The uptake of pyrimidines and their derivatives into Candida glabrata and Candida albicans was measured using a novel technique in which the cells were rapidly separated from their suspending medium by centrifugation through a layer of an inert oil. The uptake of [14C]cytosine was linear for 30 s for all concentrations of pyrimidine tested.
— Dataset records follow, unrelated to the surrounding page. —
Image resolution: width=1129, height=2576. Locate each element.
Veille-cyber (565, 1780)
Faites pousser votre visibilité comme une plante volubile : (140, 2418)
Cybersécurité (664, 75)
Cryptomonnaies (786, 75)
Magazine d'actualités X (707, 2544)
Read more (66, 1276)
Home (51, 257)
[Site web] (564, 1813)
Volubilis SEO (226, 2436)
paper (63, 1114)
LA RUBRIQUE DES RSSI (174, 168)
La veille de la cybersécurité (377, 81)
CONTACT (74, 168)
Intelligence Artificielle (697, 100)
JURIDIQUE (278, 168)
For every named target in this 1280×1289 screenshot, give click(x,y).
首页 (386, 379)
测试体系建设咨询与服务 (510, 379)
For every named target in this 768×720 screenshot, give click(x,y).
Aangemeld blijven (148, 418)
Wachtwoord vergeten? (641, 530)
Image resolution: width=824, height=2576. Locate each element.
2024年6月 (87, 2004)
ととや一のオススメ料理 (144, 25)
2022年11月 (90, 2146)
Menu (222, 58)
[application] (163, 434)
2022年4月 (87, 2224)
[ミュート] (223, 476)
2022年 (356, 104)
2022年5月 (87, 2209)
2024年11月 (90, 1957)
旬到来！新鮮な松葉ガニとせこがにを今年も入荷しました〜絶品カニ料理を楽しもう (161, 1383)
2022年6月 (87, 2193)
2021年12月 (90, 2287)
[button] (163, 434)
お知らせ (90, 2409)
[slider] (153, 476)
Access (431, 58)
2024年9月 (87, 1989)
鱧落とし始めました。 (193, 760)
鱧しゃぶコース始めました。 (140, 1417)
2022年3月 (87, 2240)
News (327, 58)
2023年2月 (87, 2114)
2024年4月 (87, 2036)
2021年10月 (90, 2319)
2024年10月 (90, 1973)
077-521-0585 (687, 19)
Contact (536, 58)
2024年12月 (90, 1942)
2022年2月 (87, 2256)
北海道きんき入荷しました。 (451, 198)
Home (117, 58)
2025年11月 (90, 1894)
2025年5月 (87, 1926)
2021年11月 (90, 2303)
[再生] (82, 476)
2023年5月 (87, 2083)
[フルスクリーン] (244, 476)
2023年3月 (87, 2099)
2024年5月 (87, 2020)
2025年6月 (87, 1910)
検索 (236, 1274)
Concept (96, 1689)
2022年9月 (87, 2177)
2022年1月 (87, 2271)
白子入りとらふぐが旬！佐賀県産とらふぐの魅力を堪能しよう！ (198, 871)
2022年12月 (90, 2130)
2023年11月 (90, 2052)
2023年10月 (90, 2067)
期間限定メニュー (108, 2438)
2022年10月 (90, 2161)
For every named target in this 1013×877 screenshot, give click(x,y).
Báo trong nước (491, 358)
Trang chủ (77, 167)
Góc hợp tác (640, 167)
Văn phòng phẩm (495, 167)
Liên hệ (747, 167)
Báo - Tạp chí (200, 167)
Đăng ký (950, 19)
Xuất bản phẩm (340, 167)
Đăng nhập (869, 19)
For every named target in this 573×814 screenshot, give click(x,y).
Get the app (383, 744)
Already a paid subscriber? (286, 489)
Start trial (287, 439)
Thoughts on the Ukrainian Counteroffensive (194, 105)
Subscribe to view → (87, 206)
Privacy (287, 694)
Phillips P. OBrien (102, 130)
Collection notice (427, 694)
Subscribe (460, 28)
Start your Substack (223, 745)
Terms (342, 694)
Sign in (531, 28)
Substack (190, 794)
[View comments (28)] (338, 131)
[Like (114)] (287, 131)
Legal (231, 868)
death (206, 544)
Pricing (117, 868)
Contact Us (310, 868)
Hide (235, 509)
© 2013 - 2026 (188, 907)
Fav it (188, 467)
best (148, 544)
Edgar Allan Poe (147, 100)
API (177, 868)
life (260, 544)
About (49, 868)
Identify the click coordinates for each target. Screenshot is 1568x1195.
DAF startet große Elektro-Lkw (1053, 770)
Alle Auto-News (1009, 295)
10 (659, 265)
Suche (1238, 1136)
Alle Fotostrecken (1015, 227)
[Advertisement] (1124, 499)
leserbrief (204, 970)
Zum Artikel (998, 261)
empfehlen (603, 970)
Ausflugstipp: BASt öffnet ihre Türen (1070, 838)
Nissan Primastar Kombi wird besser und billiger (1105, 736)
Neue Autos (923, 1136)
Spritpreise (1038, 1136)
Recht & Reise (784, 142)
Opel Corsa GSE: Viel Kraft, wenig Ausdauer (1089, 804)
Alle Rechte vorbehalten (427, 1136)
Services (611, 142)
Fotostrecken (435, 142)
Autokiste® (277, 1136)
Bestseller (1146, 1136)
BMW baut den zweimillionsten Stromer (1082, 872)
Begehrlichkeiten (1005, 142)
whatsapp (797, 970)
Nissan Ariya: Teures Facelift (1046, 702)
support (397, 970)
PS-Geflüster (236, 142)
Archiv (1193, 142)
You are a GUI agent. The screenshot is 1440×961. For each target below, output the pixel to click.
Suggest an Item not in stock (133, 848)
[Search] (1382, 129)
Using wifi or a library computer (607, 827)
In C. glabrata but not C. albicans cytosine transport was mediated by both a high affinity (Km 0.8 .+-. 0.1 .mu.M), low capacity [V 40 .+-. 4 pmol (.mu.l cell water)-1 s-1] and a low affinity [Km 240 .+-. 35 .mu.M], high capacity system [V 770 .+-. 170 pmol (.mu.l cell water)-1 s-1]. The cytosine permease in C. glabrata was specific for cytosine and 5-fluorocytosine. In C. albicans there was only one cytosine transport system [Km 2.4 .+-. 0.3 .mu.M; V 50 .+-. 4 pmol (.mu.l cell water)-1 s-1); this system also transported adenine, guanine and hypoxanthine. Differences in nucleoside transport were also observed for C. glabrata and C. albicans, with the uridine permease in C. glabrata transporting only uridine and 5-fluorouridine whereas cytidine and adenosine were also transported by the uridine permease in C. albicans. Studies on the effect of nucleoside analogues on uridine transport in C. glabrata demonstrated the importance of the sugar moiety in determining the specificity of transport, with a hydroxyl residue on C-2 being apparently essential for transport.